La linea sottile tra folla e follia
Hanno fatto il giro del mondo le foto di Papa Francesco I che, in una piazza San Pietro deserta, ha celebrato la benedizione Urbi et Orbi espiando dai peccati una folla assente
La scena ha colpito molto sia perché mai, probabilmente, quella piazza è stata così vuota sia perché a ben vedere si tratta di un uomo che parla da solo rivolto a un’entità che nessuno ha mai visto.
Ma lui è il Papa, che gli vogliamo andare a dire?
Ma se lo avesse fatto qualcun altro, un individuo non identificabile con l’appellativo di Sua Santità, l’effetto sarebbe stato lo stesso? Non credo proprio.
Probabilmente lo avremmo preso per pazzo e fatto allontanare.
Ma allora, cos’è che distingue ciò che la cultura o meglio, l’antropologia, definisce rito e un disturbo ossessivo compulsivo?
La questione se la pose già prima di noi colui che è stato definito il padre della psicanalisi: Sigmund Freud.
Freud, nel suo libro Totem e Tabù traccia una storia del disturbo ossessivo e della sua derivazione da traumi causati dalla madre. Roba tipica di Sigmund, insomma.
Prima però, spieghiamo cos’è un rito.
Un rito, secondo la definizione del vocabolario italiano, è “il complesso di norme che regolano le cerimonie di culto” o, ancora, “una conformità con una consuetudine prescritta o con una prassi abituale, talvolta sentita come inderogabile o inevitabile”.
In poche parole, il rito è un gesto che viene ripetuto sempre allo stesso modo in un momento ben preciso.
Cosa molto simile al disturbo ossessivo compulsivo.
Perché se un sacerdote celebra la messa sempre allo stesso modo questo verrà considerato un rito e se io apro e chiudo la dispensa della cucina per un numero pari di volte verrò considerata pazza?
Perché il sacerdote ha un seguito di fedeli che, partecipando insieme a lui a questa ripetizione continua, trasformano un comportamento apparentemente folle in un rito che, se unito ad un mito, darà vita ad una religione.

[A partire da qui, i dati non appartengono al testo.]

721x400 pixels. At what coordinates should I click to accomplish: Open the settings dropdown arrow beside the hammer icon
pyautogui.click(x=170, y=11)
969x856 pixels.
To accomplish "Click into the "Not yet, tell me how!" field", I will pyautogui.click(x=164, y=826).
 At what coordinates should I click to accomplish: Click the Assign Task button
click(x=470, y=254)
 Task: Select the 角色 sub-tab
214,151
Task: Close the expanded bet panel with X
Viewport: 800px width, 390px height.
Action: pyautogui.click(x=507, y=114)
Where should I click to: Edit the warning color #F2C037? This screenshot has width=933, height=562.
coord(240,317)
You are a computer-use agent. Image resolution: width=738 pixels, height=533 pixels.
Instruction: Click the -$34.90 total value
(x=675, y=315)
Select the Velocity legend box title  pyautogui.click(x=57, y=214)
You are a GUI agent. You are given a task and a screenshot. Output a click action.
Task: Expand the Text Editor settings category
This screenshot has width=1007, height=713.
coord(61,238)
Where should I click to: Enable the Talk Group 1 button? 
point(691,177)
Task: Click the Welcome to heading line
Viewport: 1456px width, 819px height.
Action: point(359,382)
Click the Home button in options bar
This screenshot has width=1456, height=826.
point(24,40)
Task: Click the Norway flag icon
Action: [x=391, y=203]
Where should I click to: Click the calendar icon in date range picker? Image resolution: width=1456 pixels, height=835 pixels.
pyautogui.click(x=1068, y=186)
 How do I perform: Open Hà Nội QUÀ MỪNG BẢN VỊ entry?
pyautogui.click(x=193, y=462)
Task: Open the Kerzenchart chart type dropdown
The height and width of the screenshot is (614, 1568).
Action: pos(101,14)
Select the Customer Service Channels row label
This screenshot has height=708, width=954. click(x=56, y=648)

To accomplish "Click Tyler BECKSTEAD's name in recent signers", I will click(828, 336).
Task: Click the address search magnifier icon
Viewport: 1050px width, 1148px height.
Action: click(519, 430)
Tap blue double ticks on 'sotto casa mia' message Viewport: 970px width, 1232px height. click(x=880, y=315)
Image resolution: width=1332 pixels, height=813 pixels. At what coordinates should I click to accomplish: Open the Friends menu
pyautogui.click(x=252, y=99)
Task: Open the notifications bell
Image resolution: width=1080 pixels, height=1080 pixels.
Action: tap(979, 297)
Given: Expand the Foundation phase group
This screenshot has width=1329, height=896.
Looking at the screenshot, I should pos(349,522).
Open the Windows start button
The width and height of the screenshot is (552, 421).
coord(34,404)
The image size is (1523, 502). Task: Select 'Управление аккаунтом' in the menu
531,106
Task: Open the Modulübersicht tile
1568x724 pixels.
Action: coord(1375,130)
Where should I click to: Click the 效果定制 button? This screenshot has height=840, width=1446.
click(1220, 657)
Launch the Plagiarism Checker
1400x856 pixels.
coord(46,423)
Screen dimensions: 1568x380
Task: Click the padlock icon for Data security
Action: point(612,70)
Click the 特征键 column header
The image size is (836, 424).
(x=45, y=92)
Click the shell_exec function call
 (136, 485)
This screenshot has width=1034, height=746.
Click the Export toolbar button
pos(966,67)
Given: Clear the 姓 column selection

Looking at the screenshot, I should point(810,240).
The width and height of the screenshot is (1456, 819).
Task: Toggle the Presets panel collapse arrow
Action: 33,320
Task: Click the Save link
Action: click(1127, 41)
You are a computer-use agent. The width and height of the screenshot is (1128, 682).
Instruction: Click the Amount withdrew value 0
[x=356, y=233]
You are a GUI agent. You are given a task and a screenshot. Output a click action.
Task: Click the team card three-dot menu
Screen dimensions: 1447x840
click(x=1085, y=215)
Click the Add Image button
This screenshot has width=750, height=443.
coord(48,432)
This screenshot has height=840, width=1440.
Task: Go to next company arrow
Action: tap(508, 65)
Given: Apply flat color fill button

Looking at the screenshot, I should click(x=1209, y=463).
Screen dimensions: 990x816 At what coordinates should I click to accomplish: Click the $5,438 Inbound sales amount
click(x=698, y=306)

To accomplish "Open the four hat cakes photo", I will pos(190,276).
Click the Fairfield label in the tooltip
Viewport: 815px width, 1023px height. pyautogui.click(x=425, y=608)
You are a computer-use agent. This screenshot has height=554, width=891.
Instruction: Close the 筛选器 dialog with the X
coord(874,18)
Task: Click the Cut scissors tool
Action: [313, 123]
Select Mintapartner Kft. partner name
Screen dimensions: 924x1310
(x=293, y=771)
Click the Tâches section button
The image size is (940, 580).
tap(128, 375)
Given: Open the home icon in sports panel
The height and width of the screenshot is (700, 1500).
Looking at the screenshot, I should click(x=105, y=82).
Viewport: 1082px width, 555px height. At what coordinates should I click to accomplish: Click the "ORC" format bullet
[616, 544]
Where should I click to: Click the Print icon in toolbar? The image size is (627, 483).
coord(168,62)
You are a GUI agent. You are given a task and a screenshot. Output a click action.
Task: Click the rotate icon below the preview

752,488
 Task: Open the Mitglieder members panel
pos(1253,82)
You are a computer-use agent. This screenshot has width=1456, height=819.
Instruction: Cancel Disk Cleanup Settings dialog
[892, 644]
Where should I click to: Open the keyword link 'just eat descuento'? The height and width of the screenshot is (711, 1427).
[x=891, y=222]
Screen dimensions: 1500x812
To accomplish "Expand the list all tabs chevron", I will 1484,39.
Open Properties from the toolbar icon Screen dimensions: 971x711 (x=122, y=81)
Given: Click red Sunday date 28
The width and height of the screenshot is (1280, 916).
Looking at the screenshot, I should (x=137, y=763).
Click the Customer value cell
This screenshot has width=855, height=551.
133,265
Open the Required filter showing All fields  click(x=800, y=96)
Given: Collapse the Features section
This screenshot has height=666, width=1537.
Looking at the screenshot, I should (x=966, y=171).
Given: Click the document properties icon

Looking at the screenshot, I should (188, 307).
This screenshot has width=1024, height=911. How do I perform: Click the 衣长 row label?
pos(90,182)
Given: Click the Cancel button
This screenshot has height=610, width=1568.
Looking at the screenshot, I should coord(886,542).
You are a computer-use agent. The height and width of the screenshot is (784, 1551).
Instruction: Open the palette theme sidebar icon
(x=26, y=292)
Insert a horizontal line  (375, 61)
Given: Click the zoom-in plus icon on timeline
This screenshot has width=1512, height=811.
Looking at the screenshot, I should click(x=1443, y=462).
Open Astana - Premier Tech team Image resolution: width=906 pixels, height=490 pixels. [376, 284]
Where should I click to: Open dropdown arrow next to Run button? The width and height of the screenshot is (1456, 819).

Per tornare al discorso di Freud sull’idea di ossessione causata da un trauma avvenuto fin anche prima della nascita, il noto psicoanalista sostiene che un evento traumatico avvenuto nell’utero al feto, avrebbe portato quest’ultimo a ricercare un movimento o una posizione tale da garantirgli la sopravvivenza.
Così, allo stesso modo, anche in età adulta la cosiddetta memoria sommersa porterà il soggetto a ripetere una serie precisa di azioni che saranno necessarie, a suo parere, per la sopravvivenza.
Insomma, se oltre a me ogni giorno alle cinque altre persone apriranno e chiuderanno per un numero pari di volte la dispensa della cucina, passerò dall’altra parte della linea sottile che distingue la follia dal rito.